Second profit warning piles pressure on IAG chief executive.
IAG chief executive Michael Hawker is under renewed pressure to sell the business to QBE after issuing the company's second profit warning this year.
On Monday, IAG revised its 2008 margin forecast to between six and eight per cent, leading to a fall in its share price to A$4.21. QBE’s offer, which was last week extended until 5 May, valued the company at A$4.02 per share.
QBE’s initial bid of A$3.75 was rejected on 15 April. Despite analysts’ suggestions that the conclusion of a sale to QBE was highly likely, IAG chairman James Strong insisted: “Notwithstanding today’s announcement, the board continues to be of the view that QBE’s proposal is inadequate because of the inherent and long-term value in IAG – its brands, market penetration and unique scale.”
In February, IAG reported its half year profits had fallen by 68%.
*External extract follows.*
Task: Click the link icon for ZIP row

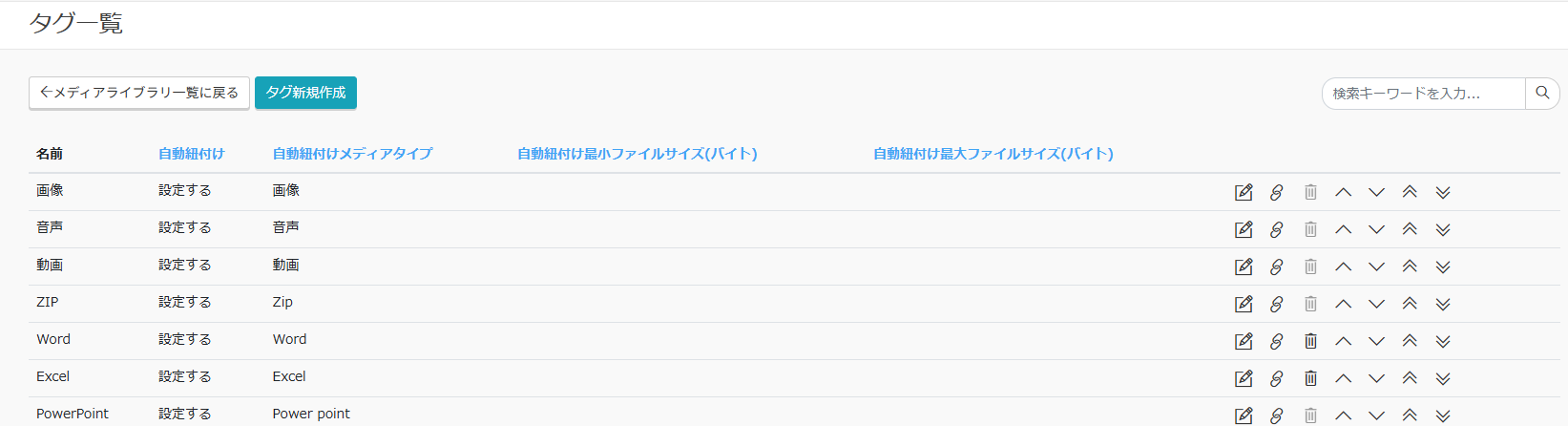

In a statement. IAG said that the revision of its projected earnings was partly the result of exposure in the UK motor market. It said that it planned to revamp its UK products and rebalance its portfolio toward niche motor classes, while upping its saving targets from £25m to £27m.
Hawker said: “Our performance in [the 2008 financial year] does not reflect our long-term prospects and underlying profitability. It reflects the current weakness in insurance cycles in our core markets.
“We continue to be of the view that the group is well positioned to improve its performance once more normal operating conditions prevail.”
QBE, which made a A$7.7bn bid approach for IAG on 10 April, has seen its share price more than triple from A$8.15 to A$27.55 since 2004.